🤖 AI Summary
To address low path-tracking accuracy and challenging inter-vehicle distance control in multi-robot collaborative transport under GNSS-denied environments, this paper proposes a distributed model predictive control (DMPC) method based on a shared map. The approach integrates LiDAR-based teaching replay with shared-map localization to achieve relative positioning and coordinated trajectory tracking without direct ranging. By decoupling individual vehicle optimization problems and incorporating consensus constraints, the method ensures centimeter-level formation accuracy—demonstrated by measured inter-vehicle spacing errors below 20 cm—while significantly enhancing system scalability and robustness. Extensive field experiments involving two- and three-robot teams accumulated over 10+ kilometers confirm excellent real-time performance and substantial superiority over conventional long-range baseline methods.
📝 Abstract
For autonomous cargo transportation, teams of mobile robots can provide more operational flexibility than a single large robot. In these scenarios, precision in both inter-vehicle distance and path tracking is key. With this motivation, we develop a distributed model-predictive controller (MPC) for multi-vehicle cargo operations that builds on the precise path-tracking of lidar teach and repeat. To carry cargo, a following vehicle must maintain a Euclidean distance offset from a lead vehicle regardless of the path curvature.
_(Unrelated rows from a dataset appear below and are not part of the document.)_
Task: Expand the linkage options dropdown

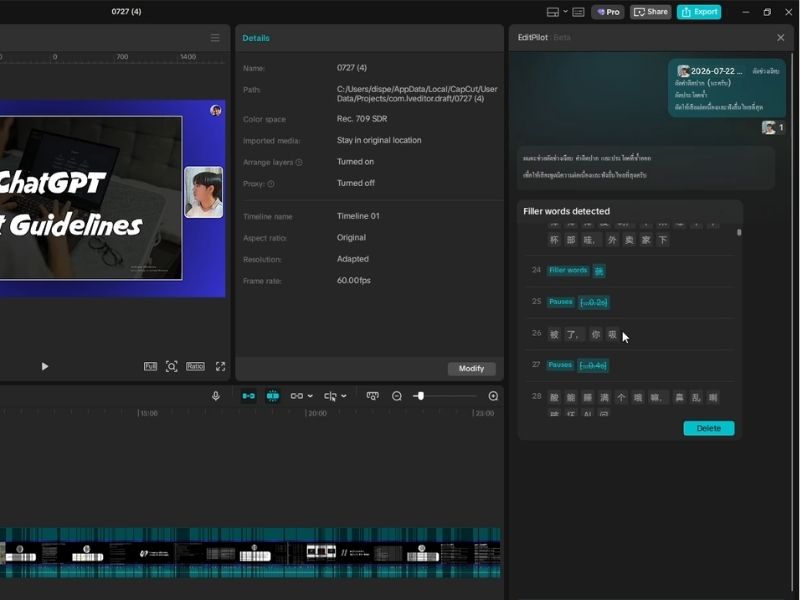Action: 310,396
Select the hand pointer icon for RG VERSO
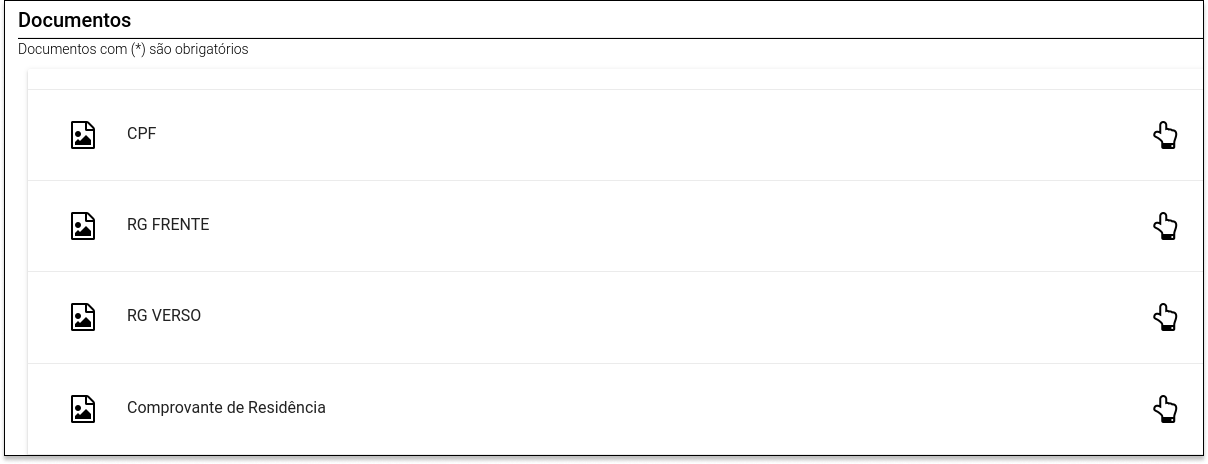 coord(1165,317)
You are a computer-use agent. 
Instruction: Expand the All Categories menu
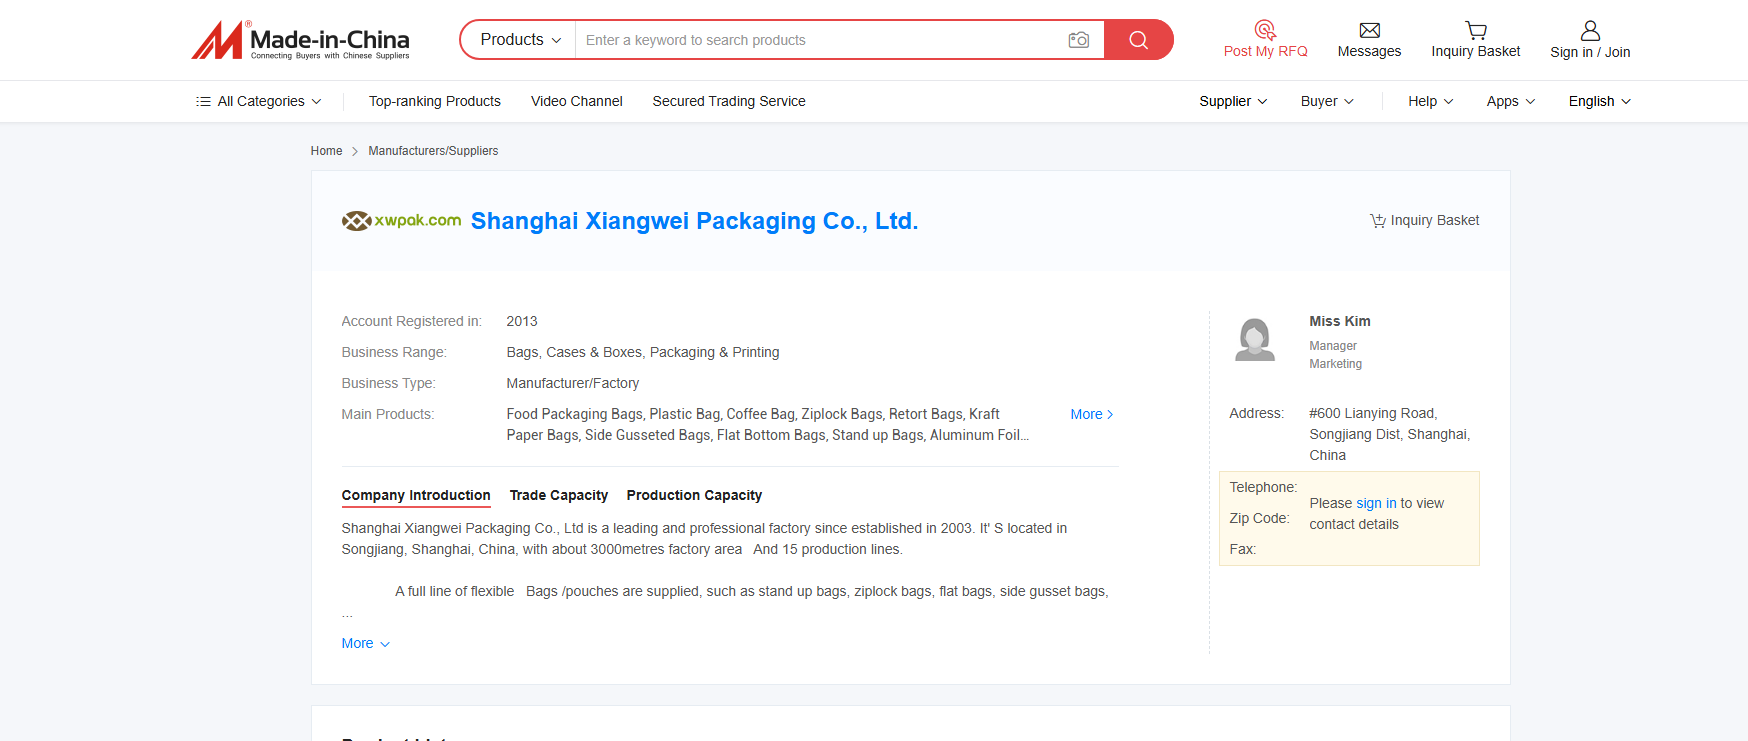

Our approach uses a shared map to localize the robots relative to each other without GNSS or direct observations. We compare our approach to a centralized MPC and a baseline approach that directly measures the inter-vehicle distance. The distributed MPC shows equivalent nominal performance to the more complex centralized MPC. Using a direct measurement of the relative distance between the leader and follower shows improved tracking performance in close-range scenarios but struggles with long-range offsets. The operational flexibility provided by distributing the computation makes it well suited for real deployments. We evaluate four types of convoyed path trackers with over 10 km of driving in a coupled convoy. With convoys of two and three rovers, the proposed distributed MPC method works in real-time to allow map-based convoying to maintain maximum spacing within 20 cm of the target in various conditions.